··· Data for this task ···

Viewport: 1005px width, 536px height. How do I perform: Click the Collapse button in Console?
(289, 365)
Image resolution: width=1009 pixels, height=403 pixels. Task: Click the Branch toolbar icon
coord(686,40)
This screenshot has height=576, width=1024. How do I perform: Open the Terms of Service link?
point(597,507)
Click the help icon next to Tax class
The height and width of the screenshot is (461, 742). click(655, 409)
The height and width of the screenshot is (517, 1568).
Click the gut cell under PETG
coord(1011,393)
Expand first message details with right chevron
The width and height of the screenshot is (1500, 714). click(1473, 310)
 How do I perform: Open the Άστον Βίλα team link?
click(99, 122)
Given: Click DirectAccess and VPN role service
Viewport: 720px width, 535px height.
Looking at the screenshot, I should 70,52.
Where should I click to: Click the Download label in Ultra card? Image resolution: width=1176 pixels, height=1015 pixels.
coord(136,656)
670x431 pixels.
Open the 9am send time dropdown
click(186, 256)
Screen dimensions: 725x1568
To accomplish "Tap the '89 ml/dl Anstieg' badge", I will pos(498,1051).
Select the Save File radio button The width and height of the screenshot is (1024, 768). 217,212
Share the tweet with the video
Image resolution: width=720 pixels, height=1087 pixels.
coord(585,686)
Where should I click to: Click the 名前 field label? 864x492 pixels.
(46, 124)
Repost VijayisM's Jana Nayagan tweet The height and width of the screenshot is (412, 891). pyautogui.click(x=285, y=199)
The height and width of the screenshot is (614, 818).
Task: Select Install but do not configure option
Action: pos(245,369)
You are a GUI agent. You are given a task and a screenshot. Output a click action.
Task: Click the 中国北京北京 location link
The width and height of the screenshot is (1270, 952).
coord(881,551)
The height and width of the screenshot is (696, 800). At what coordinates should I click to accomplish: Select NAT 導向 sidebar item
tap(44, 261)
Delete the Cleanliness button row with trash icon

···

Reproduce the stretch of items from the line containing "Where should I click to: Click the 名前" through the end of the items, renaming "Cleanliness" to "Hygiene" and leaving everything else unchanged.

_The answer_
Where should I click to: Click the 名前 field label? 864x492 pixels.
(46, 124)
Repost VijayisM's Jana Nayagan tweet The height and width of the screenshot is (412, 891). pyautogui.click(x=285, y=199)
The height and width of the screenshot is (614, 818).
Task: Select Install but do not configure option
Action: pos(245,369)
You are a GUI agent. You are given a task and a screenshot. Output a click action.
Task: Click the 中国北京北京 location link
The width and height of the screenshot is (1270, 952).
coord(881,551)
The height and width of the screenshot is (696, 800). At what coordinates should I click to accomplish: Select NAT 導向 sidebar item
tap(44, 261)
Delete the Hygiene button row with trash icon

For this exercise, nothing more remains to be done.